The National Museum fire illuminated a growing tension between the arts, culture and the Brazilian government. The day after the fire, then Presidential candidate Jair Bolsonaro declared his intent to reduce the Ministry of Culture to a secretariat and defended his plans to revise the Rouanet Law, which provides funding and tax incentives for the arts and cultural projects, citing its provisions as a drain on public funds. He kept his promise; on Bolsonaro’s second day in office, he dismantled the Ministry of Culture.

Bolsonaro hasn’t been the only Brazilian government official to take aim at the Ministry of Culture, the Rouanet Law, or the arts in general. His presidential predecessor, Michel Temer, tried to extinguish the agency in 2016 but reversed course under public protest; in 2018 a bill to repeal the Rouanet Law was introduced in the Federal Senate but was rejected; and public attitudes towards contemporary artists have become increasingly hostile with the rise of nationalism and fundamentalism in Brazilian society.

Artists have reported being attacked and threatened through online media and in person. A common accusation leveled at artists is that they are freeloading off the Rouanet Law. Others have had their work branded as immoral and have faced censorship and protests from conservative political groups, especially in the years just prior to the last presidential election in 2018.

The anti-art, homophobic, sexist, and racist views of President Bolsonaro have added fuel to the cultural conflagration.

Some see the targeting of art and culture as a deliberate distraction by government officials. As São Paulo-based artist Ana Prata told artnet News in their November 30, 2017 article Death Threats, Intimidation, Censorship: Inside the Far Right’s Assault on Brazil’s Art Scene, “These attacks directed at art institutions and individuals are a way to change the debate into a moral issue to avoid talking about economic injustice, corruption, and civil rights that are being removed. We had a coup last year, and in my opinion everything that is happening is a consequence of this.”

Diversion and distraction are common political tactics. It is difficult to see how genuine concern for government expenses alone could be driving the backlash against the arts. As Mariana Simões noted in her Hyperallergic article Brazil Dissolves Its Ministry of Culture, “data shows that funding for the arts isn’t what’s draining the national budget. According to the Institute of Applied Economic Research (IPEA), the percentage of public resources allocated for cultural policies over the past decade have always represented far less than 1% of the total federal budget.” In 2015 studies from the IPEA showed the number to be even lower, less than a tenth of a percent.

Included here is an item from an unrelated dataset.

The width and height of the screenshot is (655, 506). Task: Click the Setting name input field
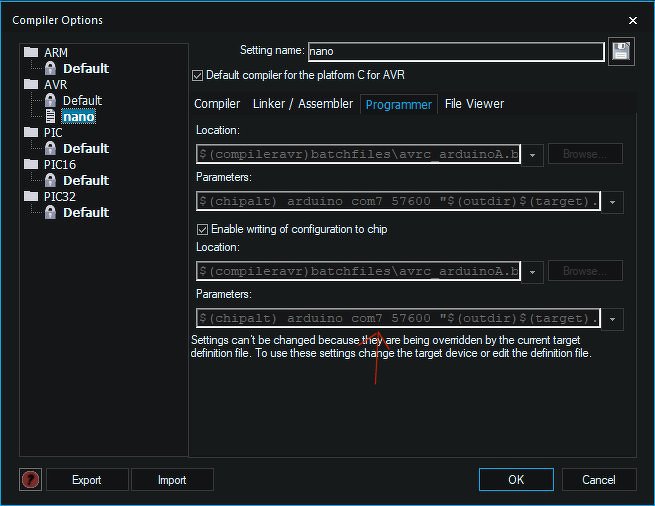point(456,51)
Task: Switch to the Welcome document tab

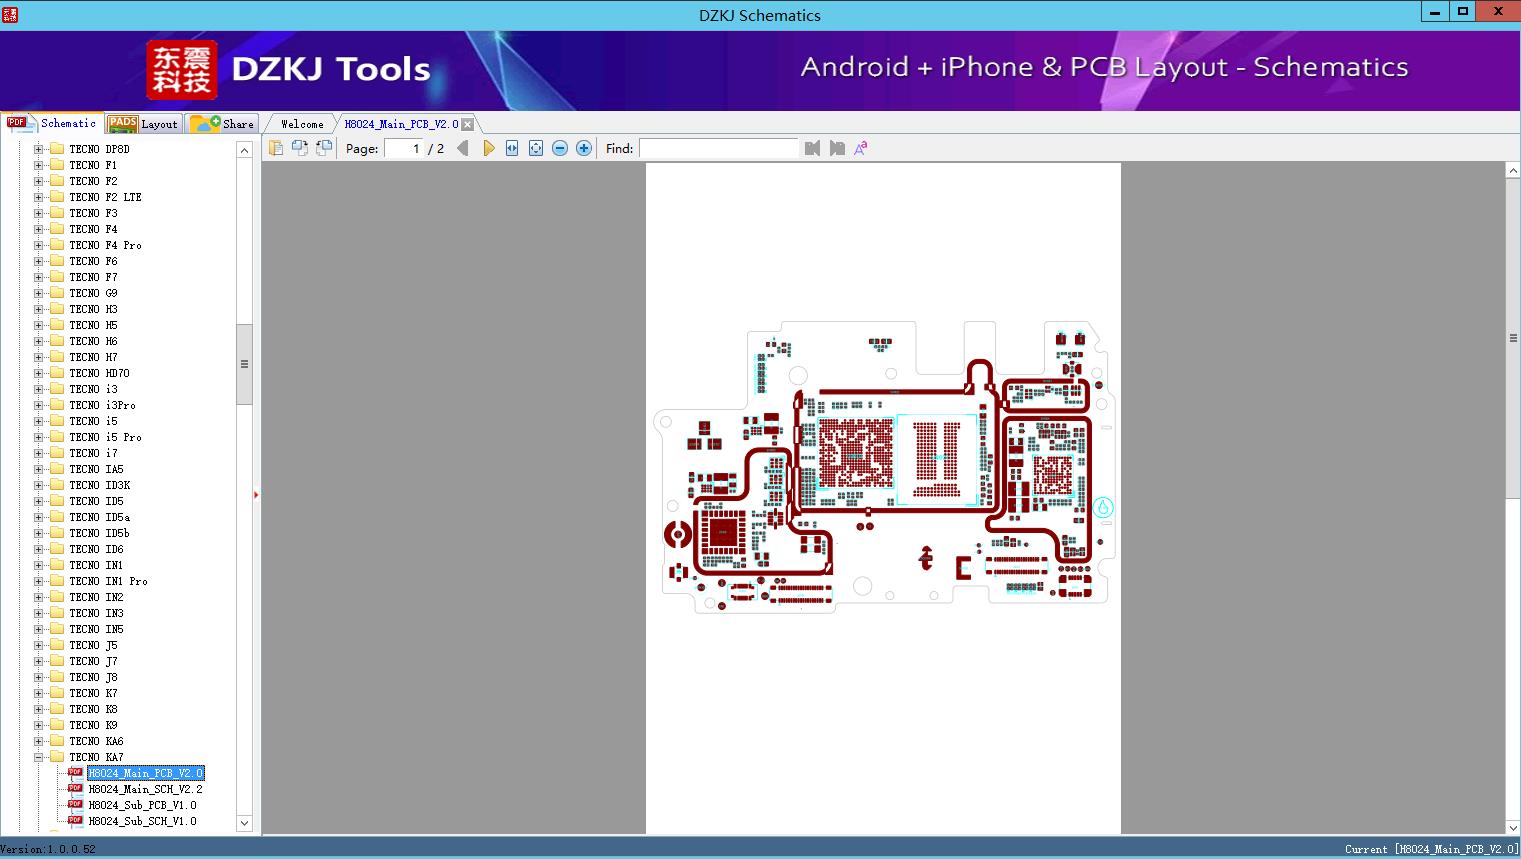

This brings us back to the National Museum of Brazil and the devastating loss of cultural heritage. Multiple news sources reported in the aftermath of the fire on the lack of funding and neglect that had plagued the museum in the years preceding the fire. According to Michael Greshko in the National Geographic article Fire Devastates Brazil’s Oldest Science Museum, the institution hadn’t received its full annual maintenance budget of $128,000 since 2014. In 2018 it received only $13,000.

The museum had to close its doors at the end of 2015 due to lack of funds and in 2017 needed to use crowdfunding to generate funds for repairs to the base of the plinth for the bones of the Maxakalisaurus dinosaur, which had been severely damaged by termites.

Prior to the fire, some funding had been approved to renovate the museum and upgrade the fire prevention system. Now that money, what little there is of it, will go toward the slow, painful process of rebuilding the museum, a process that some estimate could take over a decade. That is, assuming Brazil’s new president does not cut its last lifeline.